İşte Kılıçdaroğlu’nun konuşmasından satır başları:


Adana'da geçen hafta cumartesi işsizlik kader değil diye bir miting düzenledik. Hangi anketi kim yaparsa yapsın, yurttaşa soruyorlar, ortak yanıt işsizlik. Neden Adana'yı tercih ettik, çünkü işsizlik en çok orada. Her 3 gençten 1'i işsiz. Onlarca fabrikanın kapısına anahtar takılmış. Miting alanında bile pek çok kişi kağıt tutuşturuyor çocuklarıma iş bul diye. Türkiye'nin gündemi bu, vatandaşın gündemi bu. Bu gündeme ilişkin olarak iktidar 3 maymunu oynuyor, görmüyorum, duymuyorum, konuşmuyorum.

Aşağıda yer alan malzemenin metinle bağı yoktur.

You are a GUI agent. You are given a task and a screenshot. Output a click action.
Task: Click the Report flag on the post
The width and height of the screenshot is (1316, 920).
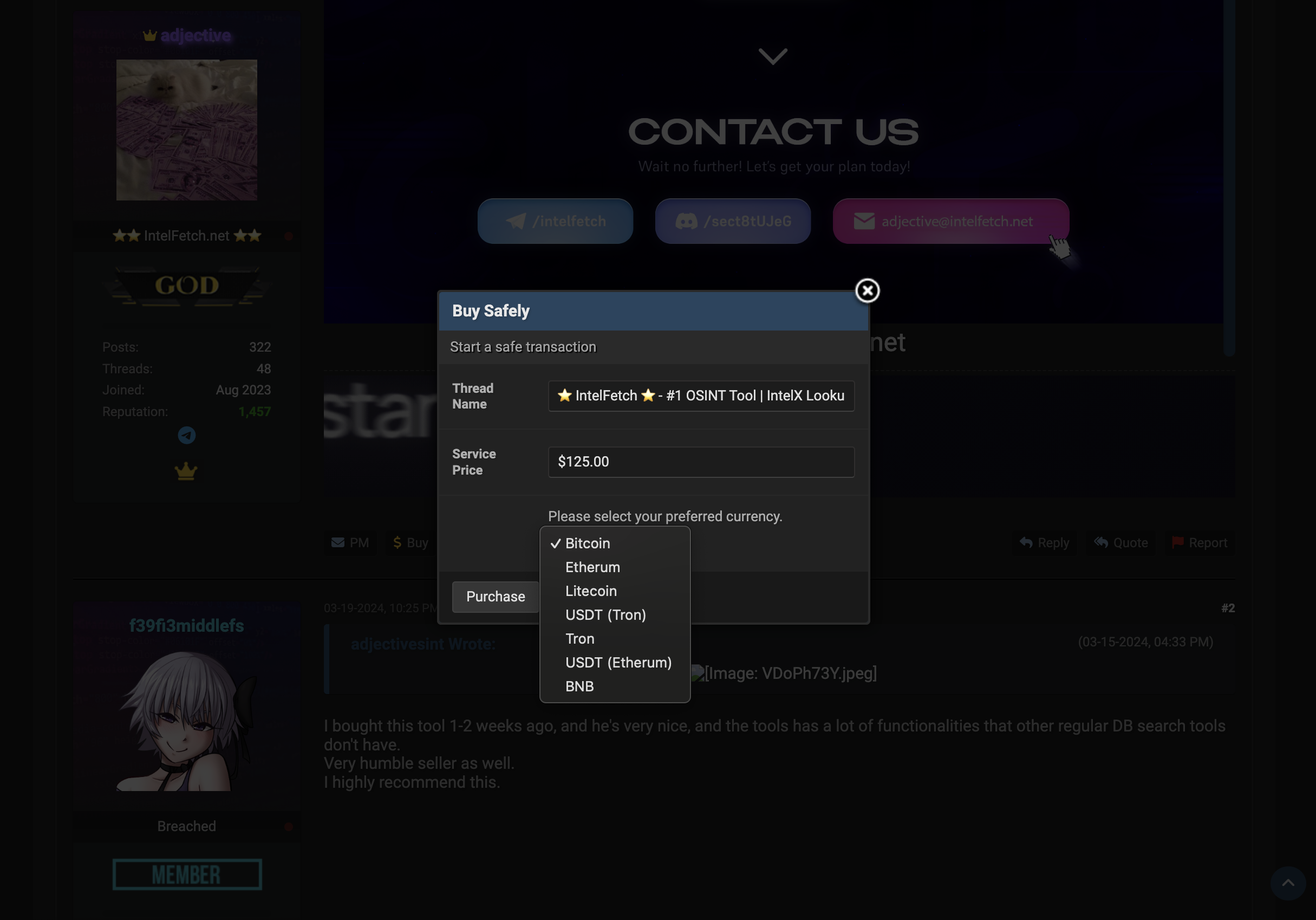(x=1200, y=542)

Hangi aklı evvel çıkıp da AKP ülkeyi çok iyi yönetiyor, ekonomiyi iyi götürüyor diyor. İşsizliğin sel gibi aktığı bir ekonomi olur mu? Beyefendiler ekonomiyi çok iyi götürüyorlar.

HALK İŞSİZLİKTEN BUNALMIŞ DURUMDA

Eğer siz en verimli toprakların olduğu bir kentte, işsizliği bir numaralı sorun haline getirmişseniz siz Adana'ya hangi yüzle gideceksiniz. Git Adana'da bir tesis aç bakalım.

Adanalılara şunu sordum. Ekonominin ülkenin yönetiminde AKP ile CHP arasında ne fark var. Merakla beklediler. Dedim ki AKP bu ülkenin rantına biz sizin dertlerinize sorunlarınıza talip oluyoruz.

Halk işsizlik sorunundan bunalmış durumda. Eğer vatandaşın derdiyse biz de dertlere talipsek onların sorunlarına sahip çıkacağız. Tarlaları da artık ekilmiyor Adana'nın. Narenciye üreticisi perişan. Mersin'e Hatay'a İzmir'e de soruyorum. Siz hiç başbakanın ağzından size şu çözümleri getiriyorum dedi mi. Onun derdi kendi imparatorluğumu nasıl kurarım. Siz hiç sayın başbakanın biz işsizliği şöyle çözeceğiz dediğini duydunuz mu? Hayır dediler. Her işveren bir işsizi işe alırsa sorun çözülür. Peki kimse bunu ciddiye aldı mı? Daha ekonominin e'sini bilmiyorsun, kalkıyorsun bu ülkenin yönetimine talip oluyorsun. 8 yılda 12 milyon 715 bin yoksul yarattık diye övünsünler. Niye bu insanları perişan ettiniz.

"YÜRÜTMENİN EMRİNDE YARGI VAR"

Adana'da iki üç üniversite daha gerekli. Araştırma geliştirme daha fazla olmalı. Fabrikaların bacaları tütmeli. Avrupa'nın genişlemeden sorumlu üyesi Sayın Stefan Füle ile geçen hafta birlikteydik. Kendilerine anayasa değişiklikleri sırasında yapılan değişikliklerin Türkiye'yi AB'ye yakınlaştıracağını söyleyip destek sözü vermişlerdi. Dedim ki sizin desteğinizle o anayasa geçti, Yargıtay Danıştay yasaları da geçiyor. Artık yürütmenin emrinde yargı var. herhalde AB'ye yaklaştık. Bize uzlaşma sözü vermişlerdi dedi. Güldüm. Evet sözleri var size, zamanında bize de vardı. Cumhurbaşkanı seçerken uzlaşarak seçeceğiz, geldiler mi gelmediler. siz eğer size söz verildiyse, sorun bakalım bu sözlerinde niye durmuyorlar. Avrupa'nın etik değerleri önemlidir. Yalan söyleyeni affetmezler.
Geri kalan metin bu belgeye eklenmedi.